▽

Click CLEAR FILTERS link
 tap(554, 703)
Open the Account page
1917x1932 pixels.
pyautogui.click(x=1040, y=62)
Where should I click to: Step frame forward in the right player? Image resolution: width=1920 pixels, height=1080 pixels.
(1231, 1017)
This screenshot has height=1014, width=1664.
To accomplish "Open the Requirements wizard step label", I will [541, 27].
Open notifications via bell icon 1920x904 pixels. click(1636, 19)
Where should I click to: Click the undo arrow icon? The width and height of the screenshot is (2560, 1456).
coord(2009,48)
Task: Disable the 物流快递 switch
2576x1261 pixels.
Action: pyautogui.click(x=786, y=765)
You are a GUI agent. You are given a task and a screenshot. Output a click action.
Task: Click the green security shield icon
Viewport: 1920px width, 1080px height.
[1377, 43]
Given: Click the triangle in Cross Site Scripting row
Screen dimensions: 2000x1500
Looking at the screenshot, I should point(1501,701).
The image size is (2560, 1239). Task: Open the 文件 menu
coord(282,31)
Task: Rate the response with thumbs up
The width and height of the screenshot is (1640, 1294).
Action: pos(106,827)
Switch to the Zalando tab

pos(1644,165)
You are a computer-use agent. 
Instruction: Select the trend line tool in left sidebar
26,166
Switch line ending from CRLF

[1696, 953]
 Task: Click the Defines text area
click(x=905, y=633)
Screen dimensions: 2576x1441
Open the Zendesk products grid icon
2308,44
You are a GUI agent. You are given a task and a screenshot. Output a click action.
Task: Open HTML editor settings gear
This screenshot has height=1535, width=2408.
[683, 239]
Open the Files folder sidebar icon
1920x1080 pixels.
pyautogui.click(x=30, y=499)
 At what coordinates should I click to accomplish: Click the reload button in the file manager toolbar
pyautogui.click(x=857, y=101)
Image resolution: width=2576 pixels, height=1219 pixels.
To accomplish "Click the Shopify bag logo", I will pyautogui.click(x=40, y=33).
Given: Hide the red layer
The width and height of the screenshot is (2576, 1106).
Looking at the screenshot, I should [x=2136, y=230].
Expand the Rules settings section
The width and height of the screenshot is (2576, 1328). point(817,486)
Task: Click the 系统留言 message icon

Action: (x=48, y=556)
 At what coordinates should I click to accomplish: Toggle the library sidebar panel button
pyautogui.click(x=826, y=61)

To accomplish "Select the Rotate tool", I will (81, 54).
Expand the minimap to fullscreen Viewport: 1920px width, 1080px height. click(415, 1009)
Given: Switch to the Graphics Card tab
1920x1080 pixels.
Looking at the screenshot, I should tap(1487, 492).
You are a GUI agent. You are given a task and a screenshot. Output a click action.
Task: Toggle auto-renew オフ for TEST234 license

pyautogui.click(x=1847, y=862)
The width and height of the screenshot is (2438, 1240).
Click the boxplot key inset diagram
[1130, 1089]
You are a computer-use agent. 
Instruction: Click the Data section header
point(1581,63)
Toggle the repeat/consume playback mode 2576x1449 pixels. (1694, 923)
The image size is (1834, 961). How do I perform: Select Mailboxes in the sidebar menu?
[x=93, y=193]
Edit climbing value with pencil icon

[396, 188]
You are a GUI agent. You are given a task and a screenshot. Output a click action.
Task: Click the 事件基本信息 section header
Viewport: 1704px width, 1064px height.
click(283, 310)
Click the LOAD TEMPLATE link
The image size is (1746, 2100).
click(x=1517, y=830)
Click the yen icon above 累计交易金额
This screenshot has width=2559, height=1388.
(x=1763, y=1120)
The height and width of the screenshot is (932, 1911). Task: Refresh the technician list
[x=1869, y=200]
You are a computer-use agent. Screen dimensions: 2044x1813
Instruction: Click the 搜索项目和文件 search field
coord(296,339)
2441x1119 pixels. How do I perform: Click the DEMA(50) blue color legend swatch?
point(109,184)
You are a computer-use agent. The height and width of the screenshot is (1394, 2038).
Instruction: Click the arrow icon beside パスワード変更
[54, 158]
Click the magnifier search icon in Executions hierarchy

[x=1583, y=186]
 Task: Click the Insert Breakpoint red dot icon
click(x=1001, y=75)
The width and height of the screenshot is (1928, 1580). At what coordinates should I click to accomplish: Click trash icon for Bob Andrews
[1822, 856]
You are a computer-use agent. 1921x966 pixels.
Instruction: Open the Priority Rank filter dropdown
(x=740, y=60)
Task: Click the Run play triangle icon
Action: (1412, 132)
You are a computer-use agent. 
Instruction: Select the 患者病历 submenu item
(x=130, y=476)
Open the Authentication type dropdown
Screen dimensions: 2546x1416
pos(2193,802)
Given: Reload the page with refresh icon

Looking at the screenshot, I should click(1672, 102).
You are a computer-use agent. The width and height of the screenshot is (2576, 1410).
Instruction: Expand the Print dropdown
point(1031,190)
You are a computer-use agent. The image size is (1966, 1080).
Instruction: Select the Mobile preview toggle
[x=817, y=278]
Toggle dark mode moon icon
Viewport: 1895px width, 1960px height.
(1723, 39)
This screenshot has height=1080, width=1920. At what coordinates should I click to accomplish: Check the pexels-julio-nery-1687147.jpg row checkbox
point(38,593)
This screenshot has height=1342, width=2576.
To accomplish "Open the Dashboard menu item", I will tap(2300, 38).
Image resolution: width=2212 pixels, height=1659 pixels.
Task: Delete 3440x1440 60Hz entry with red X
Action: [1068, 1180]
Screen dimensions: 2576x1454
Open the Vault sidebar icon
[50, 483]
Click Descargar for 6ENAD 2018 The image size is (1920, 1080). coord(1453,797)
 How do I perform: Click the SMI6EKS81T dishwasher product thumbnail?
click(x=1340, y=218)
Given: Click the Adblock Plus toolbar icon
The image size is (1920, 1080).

△

Your assignment: Line by line, reproduce the records above exactly.

Response to this exercise:
Click CLEAR FILTERS link
 tap(554, 703)
Open the Account page
1917x1932 pixels.
pyautogui.click(x=1040, y=62)
Where should I click to: Step frame forward in the right player? Image resolution: width=1920 pixels, height=1080 pixels.
(1231, 1017)
This screenshot has height=1014, width=1664.
To accomplish "Open the Requirements wizard step label", I will [541, 27].
Open notifications via bell icon 1920x904 pixels. click(1636, 19)
Where should I click to: Click the undo arrow icon? The width and height of the screenshot is (2560, 1456).
coord(2009,48)
Task: Disable the 物流快递 switch
2576x1261 pixels.
Action: pyautogui.click(x=786, y=765)
You are a GUI agent. You are given a task and a screenshot. Output a click action.
Task: Click the green security shield icon
Viewport: 1920px width, 1080px height.
[1377, 43]
Given: Click the triangle in Cross Site Scripting row
Screen dimensions: 2000x1500
Looking at the screenshot, I should point(1501,701).
The image size is (2560, 1239). Task: Open the 文件 menu
coord(282,31)
Task: Rate the response with thumbs up
The width and height of the screenshot is (1640, 1294).
Action: pos(106,827)
Switch to the Zalando tab

pos(1644,165)
You are a computer-use agent. 
Instruction: Select the trend line tool in left sidebar
26,166
Switch line ending from CRLF

[1696, 953]
 Task: Click the Defines text area
click(x=905, y=633)
Screen dimensions: 2576x1441
Open the Zendesk products grid icon
2308,44
You are a GUI agent. You are given a task and a screenshot. Output a click action.
Task: Open HTML editor settings gear
This screenshot has height=1535, width=2408.
[683, 239]
Open the Files folder sidebar icon
1920x1080 pixels.
pyautogui.click(x=30, y=499)
 At what coordinates should I click to accomplish: Click the reload button in the file manager toolbar
pyautogui.click(x=857, y=101)
Image resolution: width=2576 pixels, height=1219 pixels.
To accomplish "Click the Shopify bag logo", I will pyautogui.click(x=40, y=33).
Given: Hide the red layer
The width and height of the screenshot is (2576, 1106).
Looking at the screenshot, I should [x=2136, y=230].
Expand the Rules settings section
The width and height of the screenshot is (2576, 1328). point(817,486)
Task: Click the 系统留言 message icon

Action: (x=48, y=556)
 At what coordinates should I click to accomplish: Toggle the library sidebar panel button
pyautogui.click(x=826, y=61)

To accomplish "Select the Rotate tool", I will (81, 54).
Expand the minimap to fullscreen Viewport: 1920px width, 1080px height. click(415, 1009)
Given: Switch to the Graphics Card tab
1920x1080 pixels.
Looking at the screenshot, I should tap(1487, 492).
You are a GUI agent. You are given a task and a screenshot. Output a click action.
Task: Toggle auto-renew オフ for TEST234 license

pyautogui.click(x=1847, y=862)
The width and height of the screenshot is (2438, 1240).
Click the boxplot key inset diagram
[1130, 1089]
You are a computer-use agent. 
Instruction: Click the Data section header
point(1581,63)
Toggle the repeat/consume playback mode 2576x1449 pixels. (1694, 923)
The image size is (1834, 961). How do I perform: Select Mailboxes in the sidebar menu?
[x=93, y=193]
Edit climbing value with pencil icon

[396, 188]
You are a GUI agent. You are given a task and a screenshot. Output a click action.
Task: Click the 事件基本信息 section header
Viewport: 1704px width, 1064px height.
click(283, 310)
Click the LOAD TEMPLATE link
The image size is (1746, 2100).
click(x=1517, y=830)
Click the yen icon above 累计交易金额
This screenshot has width=2559, height=1388.
(x=1763, y=1120)
The height and width of the screenshot is (932, 1911). Task: Refresh the technician list
[x=1869, y=200]
You are a computer-use agent. Screen dimensions: 2044x1813
Instruction: Click the 搜索项目和文件 search field
coord(296,339)
2441x1119 pixels. How do I perform: Click the DEMA(50) blue color legend swatch?
point(109,184)
You are a computer-use agent. The height and width of the screenshot is (1394, 2038).
Instruction: Click the arrow icon beside パスワード変更
[54, 158]
Click the magnifier search icon in Executions hierarchy

[x=1583, y=186]
 Task: Click the Insert Breakpoint red dot icon
click(x=1001, y=75)
The width and height of the screenshot is (1928, 1580). At what coordinates should I click to accomplish: Click trash icon for Bob Andrews
[1822, 856]
You are a computer-use agent. 1921x966 pixels.
Instruction: Open the Priority Rank filter dropdown
(x=740, y=60)
Task: Click the Run play triangle icon
Action: (1412, 132)
You are a computer-use agent. 
Instruction: Select the 患者病历 submenu item
(x=130, y=476)
Open the Authentication type dropdown
Screen dimensions: 2546x1416
pos(2193,802)
Given: Reload the page with refresh icon

Looking at the screenshot, I should click(1672, 102).
You are a computer-use agent. The width and height of the screenshot is (2576, 1410).
Instruction: Expand the Print dropdown
point(1031,190)
You are a computer-use agent. The image size is (1966, 1080).
Instruction: Select the Mobile preview toggle
[x=817, y=278]
Toggle dark mode moon icon
Viewport: 1895px width, 1960px height.
(1723, 39)
This screenshot has height=1080, width=1920. At what coordinates should I click to accomplish: Check the pexels-julio-nery-1687147.jpg row checkbox
point(38,593)
This screenshot has height=1342, width=2576.
To accomplish "Open the Dashboard menu item", I will tap(2300, 38).
Image resolution: width=2212 pixels, height=1659 pixels.
Task: Delete 3440x1440 60Hz entry with red X
Action: [1068, 1180]
Screen dimensions: 2576x1454
Open the Vault sidebar icon
[50, 483]
Click Descargar for 6ENAD 2018 The image size is (1920, 1080). coord(1453,797)
 How do I perform: Click the SMI6EKS81T dishwasher product thumbnail?
click(x=1340, y=218)
Given: Click the Adblock Plus toolbar icon
The image size is (1920, 1080).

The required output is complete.